WORK REQUIRED: Of all the lines in the entries below, give again exactly those starting at the line containing "New World (46, 473)" and ending at the line containing "World of Warcraft (57, 591)", both ends included, and no others.

○ ○ ○ ○

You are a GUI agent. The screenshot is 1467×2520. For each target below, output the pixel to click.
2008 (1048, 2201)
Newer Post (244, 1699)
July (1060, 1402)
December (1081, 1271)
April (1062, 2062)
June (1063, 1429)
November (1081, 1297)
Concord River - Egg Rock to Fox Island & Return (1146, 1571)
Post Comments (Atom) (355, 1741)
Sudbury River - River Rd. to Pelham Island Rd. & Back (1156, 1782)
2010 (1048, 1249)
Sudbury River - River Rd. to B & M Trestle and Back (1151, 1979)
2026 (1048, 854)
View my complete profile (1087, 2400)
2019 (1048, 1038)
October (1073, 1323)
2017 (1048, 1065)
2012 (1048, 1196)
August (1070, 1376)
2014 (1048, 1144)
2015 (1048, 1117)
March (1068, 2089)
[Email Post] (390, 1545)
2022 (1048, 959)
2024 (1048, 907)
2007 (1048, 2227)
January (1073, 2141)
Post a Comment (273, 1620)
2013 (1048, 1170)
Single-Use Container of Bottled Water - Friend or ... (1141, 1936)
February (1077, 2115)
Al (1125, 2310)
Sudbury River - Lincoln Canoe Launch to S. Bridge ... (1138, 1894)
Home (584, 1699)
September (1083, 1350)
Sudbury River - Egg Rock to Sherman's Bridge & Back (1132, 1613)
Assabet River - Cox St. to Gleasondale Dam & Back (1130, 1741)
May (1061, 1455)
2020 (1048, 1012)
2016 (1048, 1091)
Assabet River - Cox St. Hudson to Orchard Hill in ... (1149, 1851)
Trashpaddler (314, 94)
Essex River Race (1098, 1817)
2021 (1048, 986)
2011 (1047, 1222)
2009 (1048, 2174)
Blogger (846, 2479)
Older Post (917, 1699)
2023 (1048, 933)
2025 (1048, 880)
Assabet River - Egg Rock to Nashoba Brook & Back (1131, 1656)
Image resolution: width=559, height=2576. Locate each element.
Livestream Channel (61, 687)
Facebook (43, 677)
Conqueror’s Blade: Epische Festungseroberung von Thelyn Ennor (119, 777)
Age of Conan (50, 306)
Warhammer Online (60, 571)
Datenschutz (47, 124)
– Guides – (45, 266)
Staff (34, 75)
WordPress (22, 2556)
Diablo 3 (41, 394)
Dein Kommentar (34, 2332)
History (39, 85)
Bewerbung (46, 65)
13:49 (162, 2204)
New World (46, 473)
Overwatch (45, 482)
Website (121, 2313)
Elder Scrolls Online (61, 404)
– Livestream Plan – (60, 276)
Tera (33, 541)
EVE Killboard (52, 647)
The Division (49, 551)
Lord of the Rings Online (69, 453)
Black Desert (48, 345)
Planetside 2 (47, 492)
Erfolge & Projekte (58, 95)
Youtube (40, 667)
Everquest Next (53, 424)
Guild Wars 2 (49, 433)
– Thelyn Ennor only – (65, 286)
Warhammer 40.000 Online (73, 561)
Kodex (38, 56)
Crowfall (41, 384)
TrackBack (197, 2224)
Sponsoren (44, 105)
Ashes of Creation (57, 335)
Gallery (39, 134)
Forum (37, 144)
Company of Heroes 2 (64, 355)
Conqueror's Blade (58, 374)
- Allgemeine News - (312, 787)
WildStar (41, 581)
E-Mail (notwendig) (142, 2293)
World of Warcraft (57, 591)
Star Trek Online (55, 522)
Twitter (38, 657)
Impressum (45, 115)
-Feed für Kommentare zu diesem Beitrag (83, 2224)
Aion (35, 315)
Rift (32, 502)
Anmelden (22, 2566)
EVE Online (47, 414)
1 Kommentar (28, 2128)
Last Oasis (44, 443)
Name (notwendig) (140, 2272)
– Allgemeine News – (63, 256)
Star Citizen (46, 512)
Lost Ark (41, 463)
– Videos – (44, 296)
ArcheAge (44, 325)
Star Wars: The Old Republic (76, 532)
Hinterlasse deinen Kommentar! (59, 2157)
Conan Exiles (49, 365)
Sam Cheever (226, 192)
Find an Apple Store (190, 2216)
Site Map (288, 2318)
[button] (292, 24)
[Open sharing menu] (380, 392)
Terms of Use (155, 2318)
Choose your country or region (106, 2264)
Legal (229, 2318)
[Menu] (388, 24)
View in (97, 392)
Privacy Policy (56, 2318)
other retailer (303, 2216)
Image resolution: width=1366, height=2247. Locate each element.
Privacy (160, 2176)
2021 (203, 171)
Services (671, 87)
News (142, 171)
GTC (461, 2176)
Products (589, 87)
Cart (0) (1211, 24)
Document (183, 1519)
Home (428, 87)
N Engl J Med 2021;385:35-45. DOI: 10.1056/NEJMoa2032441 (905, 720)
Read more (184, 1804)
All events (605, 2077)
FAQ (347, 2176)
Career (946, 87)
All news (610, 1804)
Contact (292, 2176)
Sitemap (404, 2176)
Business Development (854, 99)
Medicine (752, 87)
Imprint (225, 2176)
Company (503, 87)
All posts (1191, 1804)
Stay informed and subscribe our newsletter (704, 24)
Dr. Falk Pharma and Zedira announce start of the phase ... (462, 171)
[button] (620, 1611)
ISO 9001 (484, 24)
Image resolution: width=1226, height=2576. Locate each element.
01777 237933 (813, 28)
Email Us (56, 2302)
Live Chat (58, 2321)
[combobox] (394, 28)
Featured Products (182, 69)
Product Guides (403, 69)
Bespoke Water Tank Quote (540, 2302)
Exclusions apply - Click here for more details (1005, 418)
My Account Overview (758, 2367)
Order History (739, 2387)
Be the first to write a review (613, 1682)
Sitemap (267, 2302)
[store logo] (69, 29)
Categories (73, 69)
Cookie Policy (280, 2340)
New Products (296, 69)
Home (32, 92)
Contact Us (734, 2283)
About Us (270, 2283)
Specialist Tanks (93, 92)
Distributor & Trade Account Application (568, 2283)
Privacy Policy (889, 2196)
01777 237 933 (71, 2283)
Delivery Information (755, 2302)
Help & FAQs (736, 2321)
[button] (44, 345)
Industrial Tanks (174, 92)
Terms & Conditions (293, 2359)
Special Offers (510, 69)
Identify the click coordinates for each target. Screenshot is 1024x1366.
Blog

○ ○ ○ ○

OUTPUT OF THE EXERCISE:
New World (46, 473)
Overwatch (45, 482)
Website (121, 2313)
Elder Scrolls Online (61, 404)
– Livestream Plan – (60, 276)
Tera (33, 541)
EVE Killboard (52, 647)
The Division (49, 551)
Lord of the Rings Online (69, 453)
Black Desert (48, 345)
Planetside 2 (47, 492)
Erfolge & Projekte (58, 95)
Youtube (40, 667)
Everquest Next (53, 424)
Guild Wars 2 (49, 433)
– Thelyn Ennor only – (65, 286)
Warhammer 40.000 Online (73, 561)
Kodex (38, 56)
Crowfall (41, 384)
TrackBack (197, 2224)
Sponsoren (44, 105)
Ashes of Creation (57, 335)
Gallery (39, 134)
Forum (37, 144)
Company of Heroes 2 (64, 355)
Conqueror's Blade (58, 374)
- Allgemeine News - (312, 787)
WildStar (41, 581)
E-Mail (notwendig) (142, 2293)
World of Warcraft (57, 591)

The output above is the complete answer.